> Written problem:
Render the records below as a Markdown table with the columns "No." and "Text", giving each line its own numbered row and leaving out any blank lines.

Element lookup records
━━━
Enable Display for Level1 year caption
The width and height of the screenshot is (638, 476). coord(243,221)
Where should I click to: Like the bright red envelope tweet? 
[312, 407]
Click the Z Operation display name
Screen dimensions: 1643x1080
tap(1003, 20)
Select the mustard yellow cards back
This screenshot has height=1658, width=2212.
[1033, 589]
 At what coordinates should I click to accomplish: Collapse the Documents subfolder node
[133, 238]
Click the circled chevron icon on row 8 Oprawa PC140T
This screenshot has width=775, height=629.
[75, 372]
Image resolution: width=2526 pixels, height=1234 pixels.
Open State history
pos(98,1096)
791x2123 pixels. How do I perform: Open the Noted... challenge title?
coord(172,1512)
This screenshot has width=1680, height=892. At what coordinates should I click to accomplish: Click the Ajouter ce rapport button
━━━
> Output of the exercise:
| No. | Text |
|---|---|
| 1 | Enable Display for Level1 year caption |
| 2 | The width and height of the screenshot is (638, 476). coord(243,221) |
| 3 | Where should I click to: Like the bright red envelope tweet?  |
| 4 | [312, 407] |
| 5 | Click the Z Operation display name |
| 6 | Screen dimensions: 1643x1080 |
| 7 | tap(1003, 20) |
| 8 | Select the mustard yellow cards back |
| 9 | This screenshot has height=1658, width=2212. |
| 10 | [1033, 589] |
| 11 |  At what coordinates should I click to accomplish: Collapse the Documents subfolder node |
| 12 | [133, 238] |
| 13 | Click the circled chevron icon on row 8 Oprawa PC140T |
| 14 | This screenshot has width=775, height=629. |
| 15 | [75, 372] |
| 16 | Image resolution: width=2526 pixels, height=1234 pixels. |
| 17 | Open State history |
| 18 | pos(98,1096) |
| 19 | 791x2123 pixels. How do I perform: Open the Noted... challenge title? |
| 20 | coord(172,1512) |
| 21 | This screenshot has width=1680, height=892. At what coordinates should I click to accomplish: Click the Ajouter ce rapport button |